Pertunjukkan inti acara di mulai dengan tari ciptaan Widi Purnomo yang berjudul “Menari Di ruang Antara” yang terinspirasi dari pengalamannya pada aroma dapur di rumahnya yang terjadi dari adanya kegiatan memasak setiap hari. Artistik panggung cukup menarik saat ada papan menggantung (melayang) di ruang panggung dengan seseorang duduk di atasnya serta tata cahaya kuning dan biru bergantian menambah dramatis suasana. Kemudian papan diturunkan menjadi meja makan dan mulai muncul para penari dengan Gerak lambat mengusung kursi-kursi makan dan Sebagian menata piring-piring di atas meja. Gerakan lambat disusul gerak cepat liuk tubuh penari diikuti penurunan perangkat bambu layaknya amben (tempat menaruh peralatan memasak seperti: kenceng, kukusan, periuk) cukup artistic, menarik secara visual. Disusul ada aroma masakan yang tercium oleh hidungku, seperti rebusan bumbu tempe bosok dan cabai. Permainan dengan menyebarkan aroma ini merupakan keunikan dan kebaruan Widi. Awalnya saya merasa aneh dan sedikit mencari dari mana asal aroma tersebut, tapi terjawab saat Widi diwawancara oleh MC selesai membawakan tariannya. Namun, secara keseluruhan pertunjukkan tari ciptaan Widi ini terasa melelahkan, terutama saat klimak tarian dimana penari membanting banyak piring, menyapu, merespon amben dapur dan Widi menutup kepalanya dengan kenceng dan meliuk-liuk di tengah…terkesan crowded, sehingga gerak tari yang estetis hilang bahkan tak tampak karena di kepalaku dan pengaruh ke perasaanku jadi ikut kacau, semrawut…membingungkan. Terkesan penata tari ingin memasukkan cerita pengalamannya ke sebuah ruang panggung yang jadi terlihat sempit karena jumlah penari yang banyak keluar semua dan bergerak dengan peran/tokoh masing-masing sesuai cerita, ada peran yang di meja makan, ada yang memasak di dapur serta saat Widi (penata tari sekaligus penari utama) merespon alat dapur (kenceng gosong).

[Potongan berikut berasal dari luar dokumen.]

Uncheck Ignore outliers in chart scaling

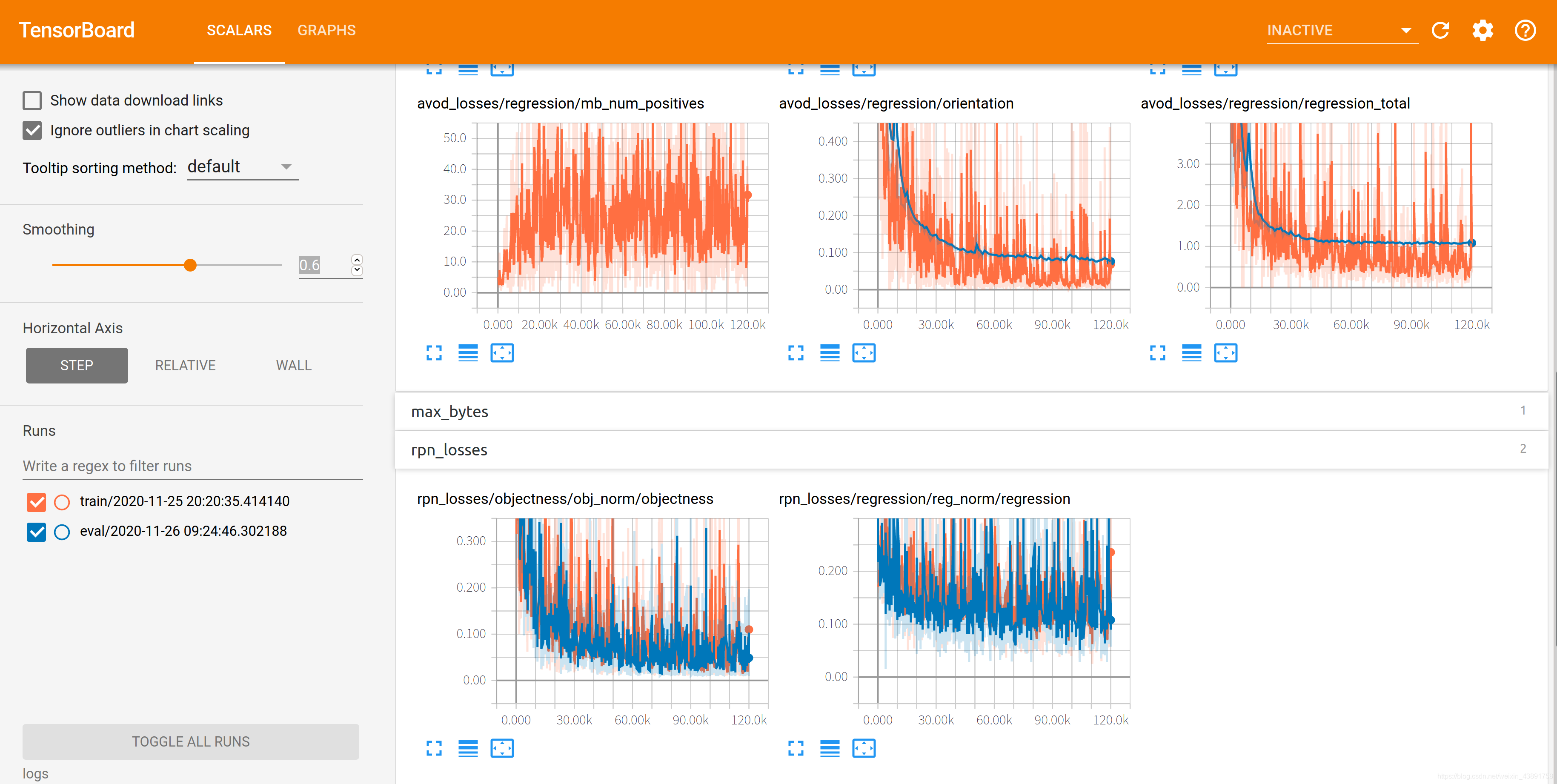(33, 131)
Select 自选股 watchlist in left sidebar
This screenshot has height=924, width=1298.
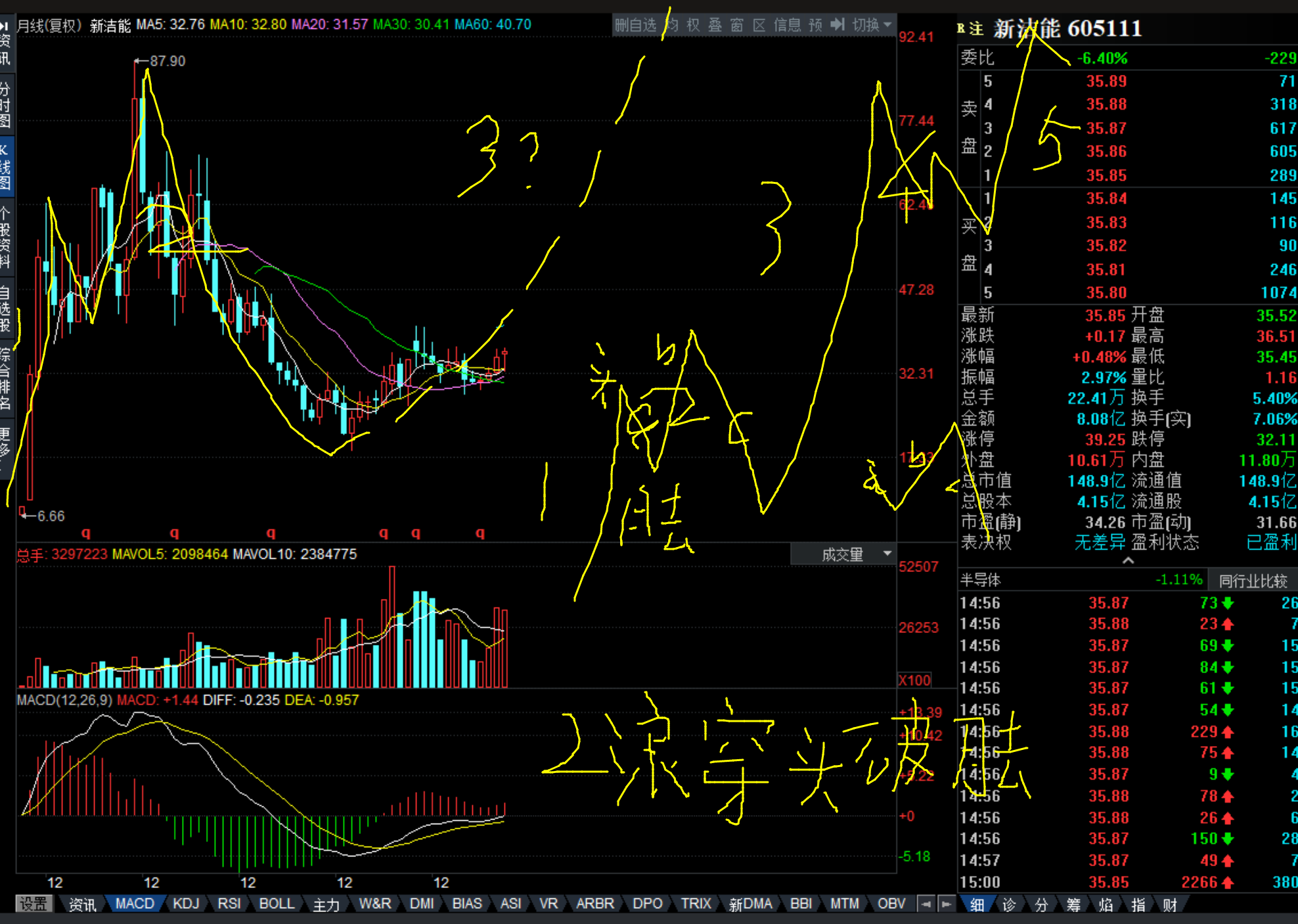(6, 309)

Tarian kedua berjudul “Niskala” ciptaan Nunik Widiasih. Sepertinya menceritakan kegundahannya sebagai perempuan di mana posisi perempuan yang disimbolkan sebagai dewi kesuburan dengan hadirnya sosok “loro-blonyo” (sepasang pengantin Jawa). Sosok perempuan terlihat sangat berbeda saat prosesi pernikahan yang terlihat agung, lembut lemah gemulai, cantik berbusana indah dan bahagia di samping suami. Loro-blonyo simbol sepasang pengantin yang terkesan sakral. Dalam tarian Niskala banyak menggunakan narasi dan musik tradisi Jawa, tidak banyak gerak tubuh penari, tetapi justru hanya menunjukkan keagungan sepasang pengantin Jawa dengan pernak-pernik perlengkapannya. Kemudian mulai menunjukkan kekerasan perilaku laki-laki yang disimbolkan dengan lesung dan palunya serta kostum perempuan yang ada bercak darah pada bagian vitalnya di akhir pertunjukkan. Simbol-simbol ini terkesan vulgar (berlebihan), justru kurang estetik untuk pertunjukan seni tari, jadi lebih cocok sebagai pertunjukkan teatre atau ketoprak di mana dapat menunjukkan adegan sadisan dalam perselisihan atau perang. Gerak tari yang gemulai atau estetis tari tidak ditemui atau hanya sedikit sekali yang bisa dinikmati, tetapi penonton lebih banyak berpikir tentang jalan cerita.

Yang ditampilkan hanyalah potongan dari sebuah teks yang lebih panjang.